Now that view's being challenged as psychologists re-evaluate it using advances in statistical learning and computational modeling. And their findings may provide new insight into how children acquire and process language, something cognitive scientists still grapple with. And as new research continues to unfold, it may lead to new treatments for children who have language disorders.
"It's been a major tenet of the field of linguistics that language could not be learnable, so it had to be innate," says Jay McClelland, PhD, a professor of psychology at Stanford University and a pioneer in using neural network modeling to better understand language acquisition. "What we're finding today is that this has to be rethought."
Reproducing language acquisition
In his book "The Language Instinct" (William Morrow, 1994), Stephen Pinker, PhD, argues that children begin learning words at a rate of one every two hours by their second birthday. While notably incompetent at many other activities at this age, children develop a firm grasp on language, without much error, relatively quickly. Morten Christiansen, PhD, a psychology professor at Cornell University, and a team of international psychologists are using neural network simulations and computer-based analyses of child-directed speech to unearth just how they do it.

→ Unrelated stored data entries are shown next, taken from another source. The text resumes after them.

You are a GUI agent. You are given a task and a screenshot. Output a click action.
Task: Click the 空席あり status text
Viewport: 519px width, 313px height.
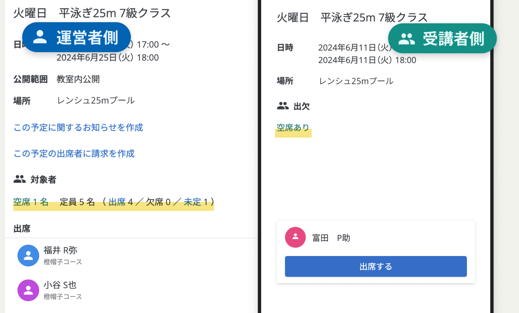(x=293, y=128)
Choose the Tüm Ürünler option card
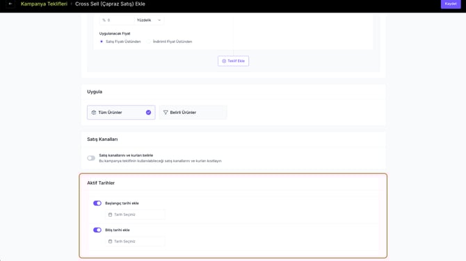 pyautogui.click(x=121, y=112)
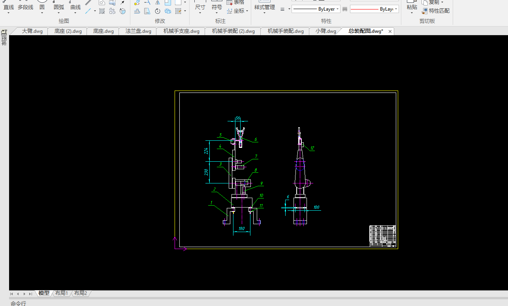Click the 命令行 command line area

(x=18, y=303)
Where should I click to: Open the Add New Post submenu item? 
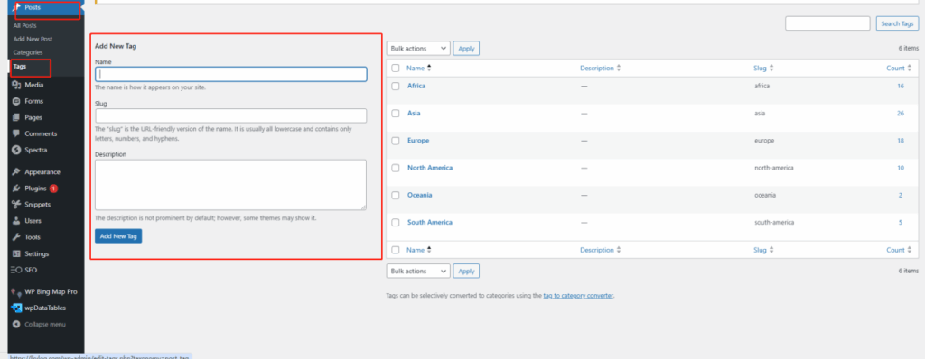point(33,39)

Their findings suggest that children absorb the rules of language from adult conversations, particularly those directed specifically to them, much more than scientists originally thought. Specifically, children heed multiple cues related to how a word sounds, its length, pitch and where it occurs in a phrase or sentence.
Christiansen tested this multiple-cue integration theory using a series of computer simulations. The results, presented at the 2001 Cognitive Science Society conference, indicate that heeding multiple cues bolsters language learning. They also suggest that computer modeling accurately simulates a toddler's ability to recognize words and comprehend simple sentences.
Follow-up experiments show that children appear to use these multiple cues when learning new words. While initial research looked only at language acquisition in English, Christiansen and his colleagues recently tested their multiple-cue integration analyses in French, Dutch and Japanese, with similar results.
"We don't know yet whether we can completely discard the notion of innate knowledge in the classical Chomskyan sense, but we do know that it's likely to be much less important to explaining language acquisition," Christiansen says.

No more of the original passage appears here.